YouTube has announced a new set of policies and penalties aimed at punishing the "egregious actions" of some YouTubers.
The new rules follow YouTube last weeksuspending ads on YouTube star Logan Paul's channel after he posted a video of himself tasering a dead rat.
He also pulled an apparently unhealthy fish out of a pond and gave it CPR as a joke. The videos were part of his comeback following a month's break due to his scandalous suicide forest video.
YouTube has posted a new support page detailing repercussions for YouTube creators who commit "severe or egregious" violations of its policies and who cause widespread harm to the YouTube community, including other creators, viewers and advertisers.
It notes that content might qualify as a severe or egregious violation if a creator "conducts a heinous prank where people are traumatized, promotes violence or hate toward a group, demonstrates cruelty, or sensationalizes the pain of others in an attempt to gain views or subscribers".
The punishment for such transgressions may include being removed from Google Preferred and suspending, concealing or removing the creator from YouTube Originals.
Creators channels can also lose the ability to serve ads, earn revenue, and may also be removed from the YouTube Partner Program. Creators may also lose the ability to be recommended through appearances on the Home page, Trending tab or in Watch Next recommendations.
YouTube has faced criticism for its inconsistent enforcement of policy violations.
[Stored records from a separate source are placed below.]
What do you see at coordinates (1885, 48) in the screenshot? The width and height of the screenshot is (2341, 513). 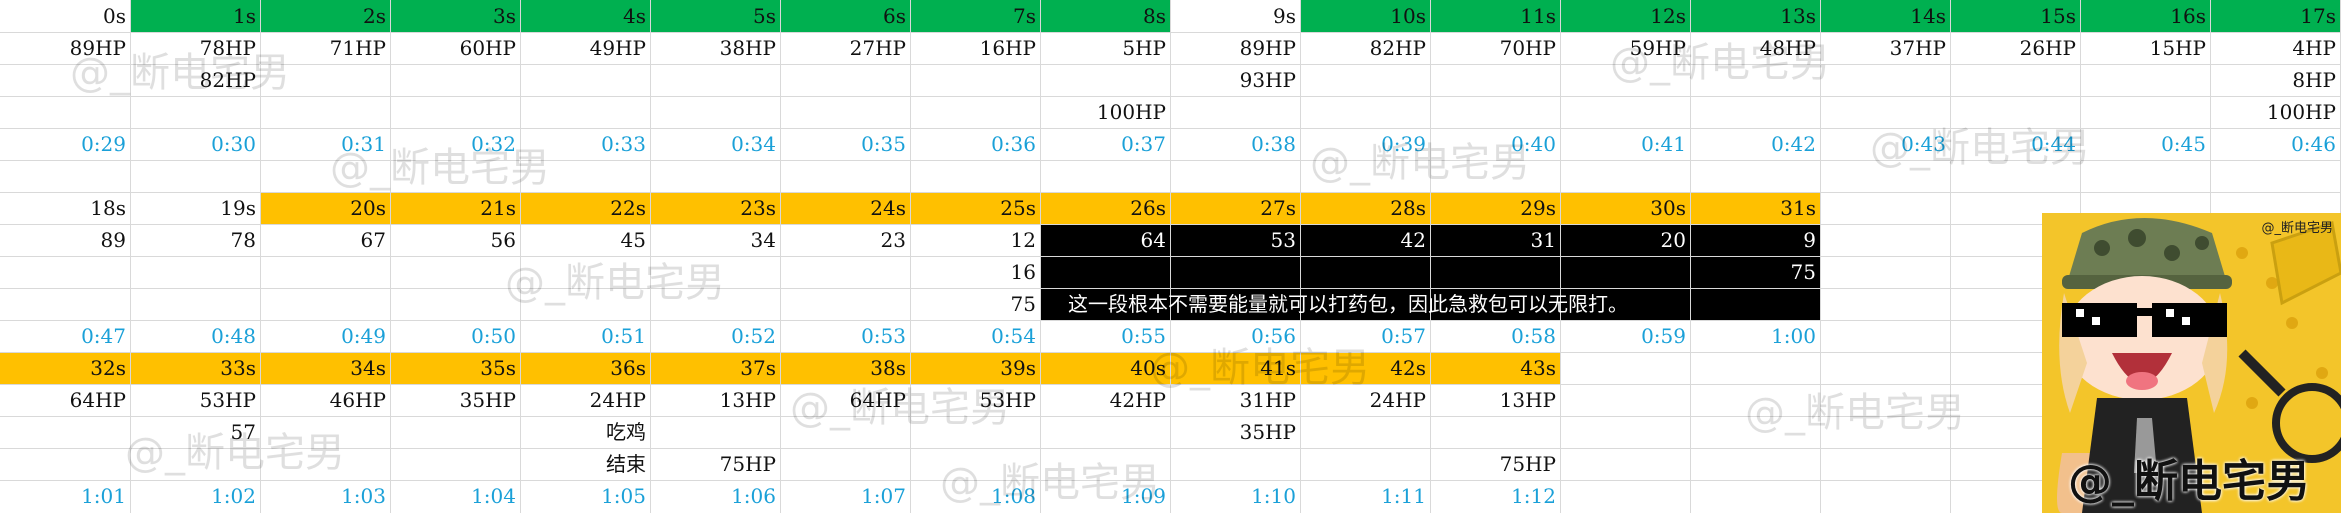 I see `value-cell: 37HP` at bounding box center [1885, 48].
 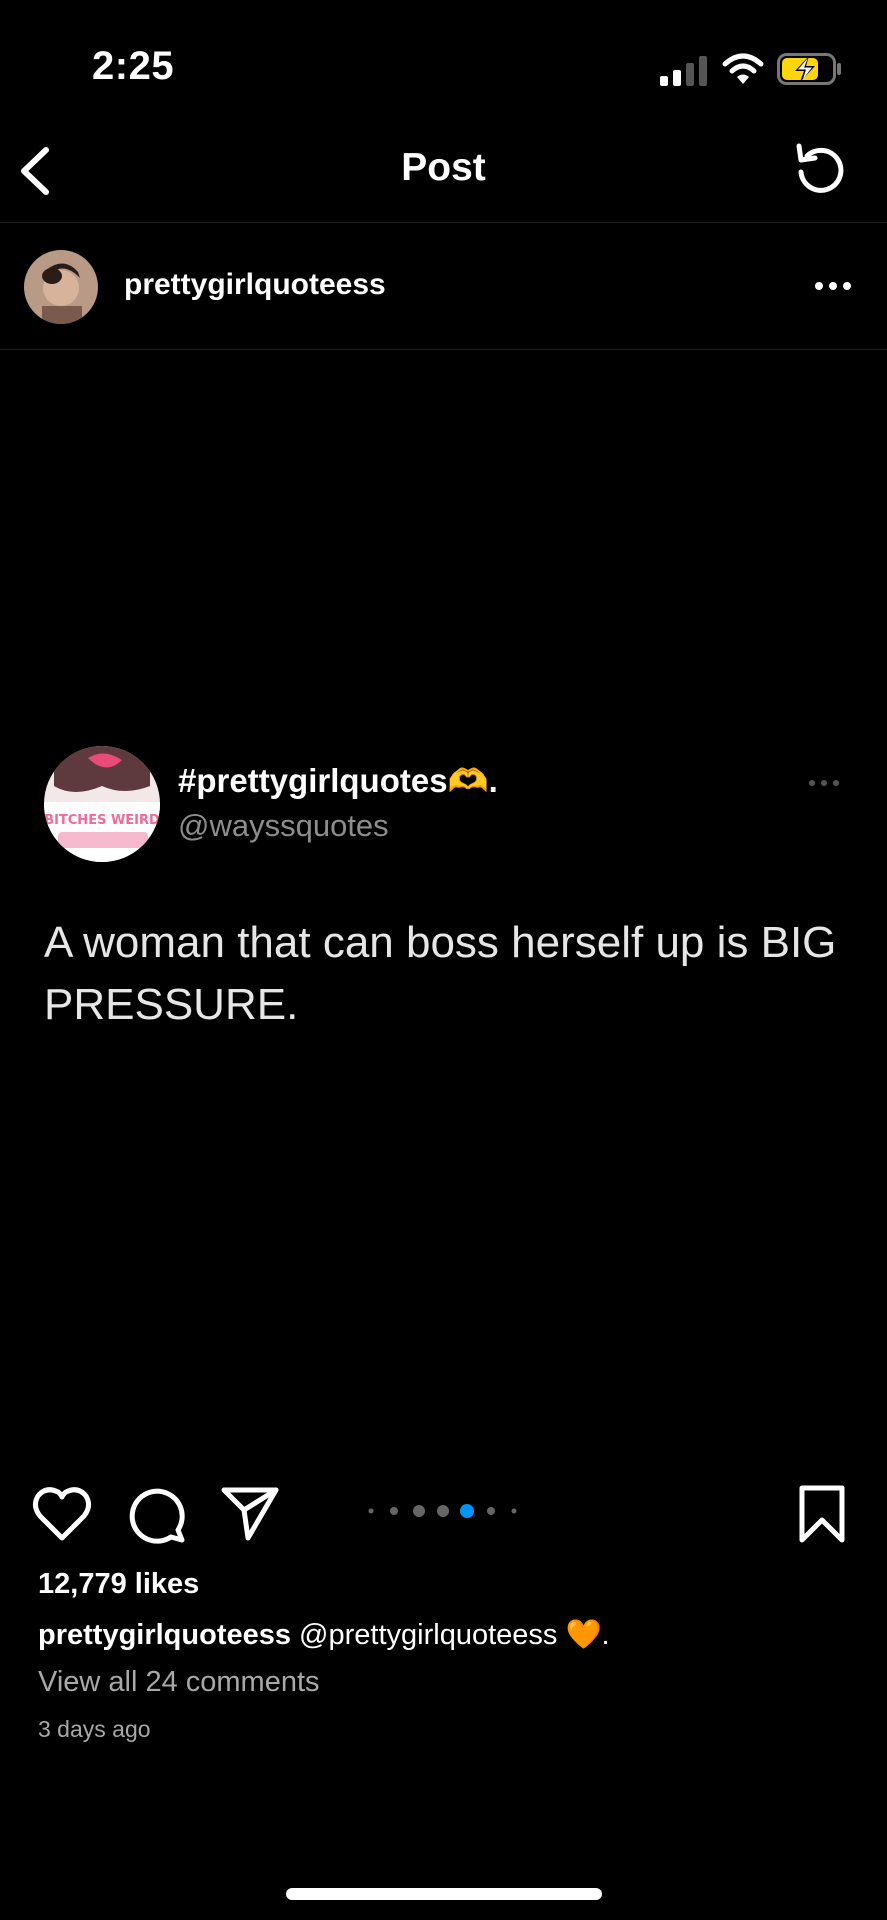 What do you see at coordinates (255, 285) in the screenshot?
I see `author-username: prettygirlquoteess` at bounding box center [255, 285].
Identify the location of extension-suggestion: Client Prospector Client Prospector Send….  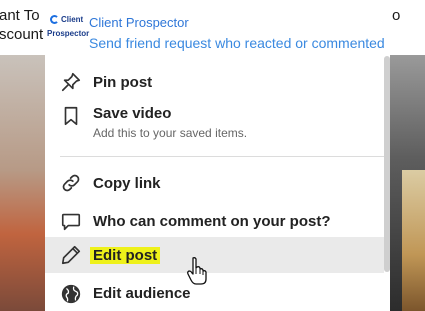
(218, 32).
While it removed Paul's preferred status over the suicide video, it hadn't penalized him for harassing Tokyo residents.
YouTube says the new sanctions on violations of its policies are aimed at enabling a swifter response.
"In the past, we felt our responses to some of these situations were slow and didn't always address our broader community's concerns," explained YouTube's vice president of product management, Ariel Bardin.